It needs to be said up front that everything I have to say in this post is wholly inadequate to the task of giving any kind of unified perspective on the topic of Black culture. I’m absolutely, one hundred percent an outsider here, and that means that I’m going to try to tread carefully in what I say, and if there’s any criticism offered then I’m more than willing to accept it.
In recent weeks I’ve taken up the habit of reading Joseph Illidge’s column “The Mission” over at Comic Book Resources, which focuses on issues of diversity in comics and other popular media. It’s a good column, and Illidge has highlighted some issues that I’ve become more keenly interested. A couple weeks ago, Illidge brought attention to an upcoming marketing event that Marvel Comics is doing where they’re going to publish alternate covers for all the new number ones they’ll be launching as part of their All-New All Different line-up that feature homages to a variety of famous hip hop albums. Illidge pointed out that while Marvel is hiring a number of Black artists to produce the covers, the creative teams that have been announced for the new line-up are nearly bereft of creators of color. Illidge, along with many other people who follow the goings on of the comics industry, called Marvel out for failing to match its diversity initiative within its comics with a similar initiative among its talent. For anyone who’s interested in reading more about that topic, here are a couple of articles (one by Illidge, another by Laura Hudson at Wired) that explore the facets of the issue pretty well.
For me, the big takeaway was that as a white person, the issue of Marvel appropriating concepts from hip hop culture for a marketing scheme was largely invisible to me until Illidge pointed it out. One major pitfall that comes with privilege is that it makes issues of oppression invisible even to well-meaning allies. With the recent larger attention that national problems like police brutality towards Black people and the pervasive cultural racism that gives rise to people like the shooter at the Emanuel AME Church in Charleston, SC, has garnered, I’ve felt like I need to try to listen more closely to what others are saying about related problems in my own areas of interest. Furthermore, as someone who grew up in a climate where all my points of contact with aspects of Black culture (which is a phrase that, even as I continue to use it, I realize is an unfortunately over general umbrella category for a bunch of subcultures that I don’t have the experience to adequately distinguish between) ranged from disdain to indifference, I started to feel that I needed to take a more open look at things that are largely alien to me.
Since the thing with Marvel’s hip hop variants was on my mind, I decided that I should try to learn something about hip hop music.

* _Short exercise_:
According to the post about Marvel's hip hop variant covers, why did Illidge and others criticize Marvel? Answer in one to three sentences.

* _Given material_:
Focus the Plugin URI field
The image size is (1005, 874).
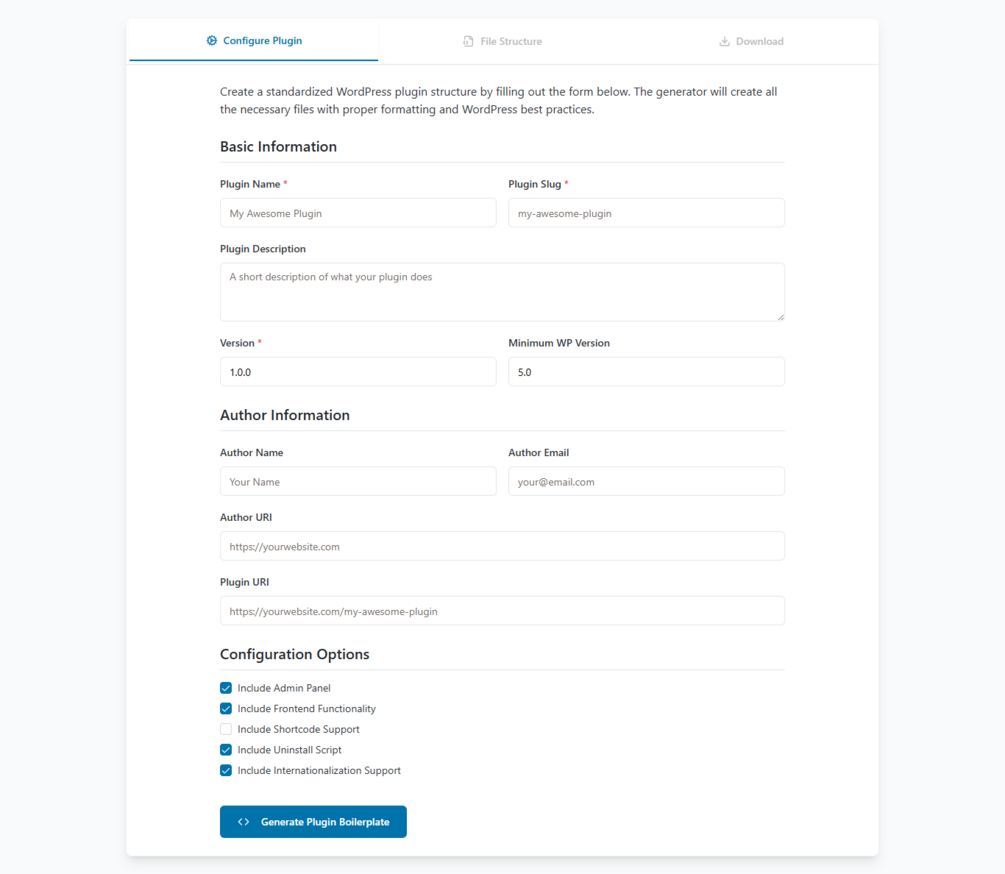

* _Answer to the exercise_:
Marvel was hiring a number of Black artists to produce the hip hop homage covers, but the creative teams announced for the new line-up were nearly bereft of creators of color. Illidge and others said Marvel had failed to match the diversity initiative within its comics with a similar initiative among its talent.